You can barely turn the TV on these days without being bombarded by adverts from supermarkets and other retailers promising to match or beat the prices of their rivals. This is a key battleground for companies in competitive industries and particularly so in an age of price-sensitivity and a willingness, on the part of consumers, to shop around for the best deal.
Unsurprisingly, the betting sector is also very much price orientated, with many firms now offering some kind of ‘price promise’ as part of their suite of promotions. But if they already offer the Best Odds Guaranteed promo, what’s the different between that and a price promise? And which is the best option for punters? Let’s take a look at each in turn….
What is a Price Promise in Betting?
When a bookmaker offers some kind of price promise, they will usually state something grandiose in their marketing for it – ‘we will not be beaten on price for all UK and Irish racing’, for example, or ‘we will not be beaten on price for Premier League match betting’.
So what does that actually mean? Well, the firm will scan the odds of other bookmakers in specific markets, and if another operator is offering a better price then they will promise to match it.
So, if Honeysuckle was available at 10/11 with bet365 but 11/10 at Ladbrokes, bet365 might promise to give you an 11/10 price as well.
Usually, there are stipulations to these price promises, with only bets placed on certain markets and in specific timeframes eligible.
You’ll notice too that the bookmaker will usually mention by name the other firms that they are price comparing against – lo and behold, it’s the mainstream operators with the highest margin.
You won’t find a company offering a price promise against any of the softer overseas bookmakers who are, in many cases, better priced.
What is Best Odds Guaranteed?
Best Odds Guaranteed (BOG) is exactly as the name implies – if the horse you back goes off at a longer SP than the price you take, you’ll be paid out at the better odds if your selection prevails.
What’s interesting about BOG is that the most profitable punters are those that can secure closing line value (CLV) as often as possible – that is, the odds they take on a pick tumble towards the start time, as the flow of money into the market supports your prediction of who will win/place.
So in getting Best Odds Guaranteed, you are placing ‘unprofitable’ bets – e.g. the betting public, via the wisdom of the crowds, believe that the wager you have placed does not represent value… hence why the SP has drifted from your original price.
That can be bad luck – maybe your horse has acted up in the parade ring, or another trainer-jockey partnership has enjoyed more success earlier on the racecard.
Other times, the SP is longer than the odds you take simply because the selection is considered less appealing by the betting public. That’s not to say your pick won’t win or place, it’s just that the market feels it is less likely to do so based on the information gathered up to post.
So while Best Odds Guaranteed notionally feels like the bookies giving you a helping hand, if you find yourself being handed BOG at SP more often than you are securing value at the moment you place your bet, your selection criteria may need to be re-examined.
Which is Best?
The key thing to note here is that, with some bookmakers, a price promise and Best Odds Guaranteed actually work in conjunction with one another, i.e. you’ll get the best odds available on the market (outside of the soft books), no matter if that’s the price you take or the SP.

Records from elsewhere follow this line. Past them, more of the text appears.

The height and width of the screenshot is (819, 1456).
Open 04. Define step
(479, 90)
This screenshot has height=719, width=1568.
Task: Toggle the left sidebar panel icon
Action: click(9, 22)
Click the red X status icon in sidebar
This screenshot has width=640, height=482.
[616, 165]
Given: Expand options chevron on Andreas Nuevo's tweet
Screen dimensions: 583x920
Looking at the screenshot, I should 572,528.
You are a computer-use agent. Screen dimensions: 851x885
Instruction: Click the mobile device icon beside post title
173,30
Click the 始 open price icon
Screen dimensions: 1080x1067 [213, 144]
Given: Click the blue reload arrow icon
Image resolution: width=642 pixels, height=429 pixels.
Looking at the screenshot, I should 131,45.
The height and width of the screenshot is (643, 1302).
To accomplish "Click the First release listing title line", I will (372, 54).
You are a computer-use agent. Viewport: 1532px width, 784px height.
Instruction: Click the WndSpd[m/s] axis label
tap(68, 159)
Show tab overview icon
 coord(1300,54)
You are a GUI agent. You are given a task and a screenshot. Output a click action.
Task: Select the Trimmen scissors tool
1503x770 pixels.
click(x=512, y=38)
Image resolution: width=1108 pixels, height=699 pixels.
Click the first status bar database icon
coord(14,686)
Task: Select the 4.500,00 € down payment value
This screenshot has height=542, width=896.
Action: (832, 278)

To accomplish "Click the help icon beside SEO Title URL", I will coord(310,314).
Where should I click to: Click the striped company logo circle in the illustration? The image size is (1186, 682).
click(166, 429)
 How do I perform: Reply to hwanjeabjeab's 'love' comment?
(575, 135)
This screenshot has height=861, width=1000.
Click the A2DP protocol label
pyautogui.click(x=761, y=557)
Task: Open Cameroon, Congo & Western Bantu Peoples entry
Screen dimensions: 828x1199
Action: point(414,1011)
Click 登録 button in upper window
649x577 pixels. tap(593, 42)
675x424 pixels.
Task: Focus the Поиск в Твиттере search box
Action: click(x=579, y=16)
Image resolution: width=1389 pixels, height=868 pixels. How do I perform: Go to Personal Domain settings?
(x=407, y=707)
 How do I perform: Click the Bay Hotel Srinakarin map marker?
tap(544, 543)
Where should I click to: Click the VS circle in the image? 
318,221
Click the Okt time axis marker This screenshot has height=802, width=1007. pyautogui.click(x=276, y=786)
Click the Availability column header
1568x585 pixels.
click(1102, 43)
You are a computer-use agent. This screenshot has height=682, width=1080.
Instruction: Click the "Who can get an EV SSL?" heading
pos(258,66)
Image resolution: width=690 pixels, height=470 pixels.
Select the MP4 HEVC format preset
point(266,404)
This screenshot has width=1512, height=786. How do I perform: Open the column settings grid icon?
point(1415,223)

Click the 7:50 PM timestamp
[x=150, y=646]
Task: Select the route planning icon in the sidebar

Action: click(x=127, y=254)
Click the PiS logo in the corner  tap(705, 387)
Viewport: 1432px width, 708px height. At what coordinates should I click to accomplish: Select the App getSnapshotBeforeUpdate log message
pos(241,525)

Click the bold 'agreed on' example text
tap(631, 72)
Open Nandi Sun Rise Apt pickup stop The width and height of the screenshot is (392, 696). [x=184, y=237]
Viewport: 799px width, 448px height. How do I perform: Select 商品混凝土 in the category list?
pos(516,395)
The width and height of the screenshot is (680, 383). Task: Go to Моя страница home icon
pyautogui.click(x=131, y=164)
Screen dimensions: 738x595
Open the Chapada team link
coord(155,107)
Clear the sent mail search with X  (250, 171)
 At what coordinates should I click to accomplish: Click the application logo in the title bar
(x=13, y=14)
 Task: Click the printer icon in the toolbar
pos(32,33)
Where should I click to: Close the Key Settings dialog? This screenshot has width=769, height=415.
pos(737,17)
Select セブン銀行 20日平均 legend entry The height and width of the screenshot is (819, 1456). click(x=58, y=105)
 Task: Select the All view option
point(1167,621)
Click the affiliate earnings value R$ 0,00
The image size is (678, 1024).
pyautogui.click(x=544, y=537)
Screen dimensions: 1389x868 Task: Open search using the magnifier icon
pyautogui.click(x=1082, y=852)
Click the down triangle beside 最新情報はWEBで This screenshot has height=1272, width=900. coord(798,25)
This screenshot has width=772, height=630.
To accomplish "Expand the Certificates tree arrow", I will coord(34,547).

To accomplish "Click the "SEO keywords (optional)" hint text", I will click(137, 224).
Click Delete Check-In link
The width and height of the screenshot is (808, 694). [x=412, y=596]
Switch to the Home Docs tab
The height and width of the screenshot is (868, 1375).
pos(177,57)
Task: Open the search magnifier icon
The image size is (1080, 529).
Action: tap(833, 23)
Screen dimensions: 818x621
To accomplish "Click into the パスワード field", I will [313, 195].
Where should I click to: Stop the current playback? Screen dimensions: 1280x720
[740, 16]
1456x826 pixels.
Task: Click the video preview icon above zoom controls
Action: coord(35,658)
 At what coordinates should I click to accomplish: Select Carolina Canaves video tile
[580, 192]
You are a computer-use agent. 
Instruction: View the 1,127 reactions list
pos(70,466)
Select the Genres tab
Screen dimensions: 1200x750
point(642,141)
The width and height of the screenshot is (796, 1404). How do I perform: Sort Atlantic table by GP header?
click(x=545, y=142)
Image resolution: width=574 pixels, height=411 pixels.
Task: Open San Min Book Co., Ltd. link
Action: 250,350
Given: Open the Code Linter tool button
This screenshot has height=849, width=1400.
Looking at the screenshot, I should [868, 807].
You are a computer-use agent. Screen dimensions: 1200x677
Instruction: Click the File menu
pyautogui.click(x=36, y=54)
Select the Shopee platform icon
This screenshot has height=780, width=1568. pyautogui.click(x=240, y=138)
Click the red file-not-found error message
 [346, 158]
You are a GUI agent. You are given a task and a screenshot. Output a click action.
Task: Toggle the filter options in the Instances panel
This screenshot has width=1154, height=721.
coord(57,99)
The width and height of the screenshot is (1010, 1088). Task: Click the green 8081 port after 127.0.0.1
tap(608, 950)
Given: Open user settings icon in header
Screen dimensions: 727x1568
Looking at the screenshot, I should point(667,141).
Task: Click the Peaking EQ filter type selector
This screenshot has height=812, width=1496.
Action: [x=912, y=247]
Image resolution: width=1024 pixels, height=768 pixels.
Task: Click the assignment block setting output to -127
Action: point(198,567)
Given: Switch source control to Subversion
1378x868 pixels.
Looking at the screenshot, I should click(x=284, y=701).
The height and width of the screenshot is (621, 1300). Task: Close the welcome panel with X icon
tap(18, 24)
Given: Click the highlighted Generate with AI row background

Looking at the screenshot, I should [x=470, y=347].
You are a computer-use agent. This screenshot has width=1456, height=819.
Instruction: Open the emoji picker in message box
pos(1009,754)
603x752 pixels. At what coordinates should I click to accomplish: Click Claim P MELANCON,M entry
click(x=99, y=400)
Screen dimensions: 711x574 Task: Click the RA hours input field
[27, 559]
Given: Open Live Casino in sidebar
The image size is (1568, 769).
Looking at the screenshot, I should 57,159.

Typically, BOG is applied automatically to your qualifying bets, but some firms do still make punters choose whether they want the odds they take or to gamble on the SP instead.
In this scenario, you should always take your own price – trusting that your research processes will identify value bets. If the SP is longer, that’s often the indication of a horse whose performance isn’t going to live up to your initial expectations.
One of the most basic tenets of sensible betting strategy is to shop around for the best prices using an odds comparison site. That way, you can secure maximum value for your bets.
If you’re feeling lazy or only want to open accounts with one or two bookmakers, the price promise promotion is of course useful – but it’s worth reiterating that the baseline for this is other mainstream, high margin bookmakers, rather than softer books that are routinely better value.
So in the Best Odds Guaranteed v Price Promise debate, the answer is that both of these promos have their plus points – they maximise your return on winning bets, anyway. But are you leaving money on the table by not considering other ‘non major’ bookmakers for your wagers? And does taking BOG indicate a poor level of betting, given that a longer SP hints at a lack of market support for your selection?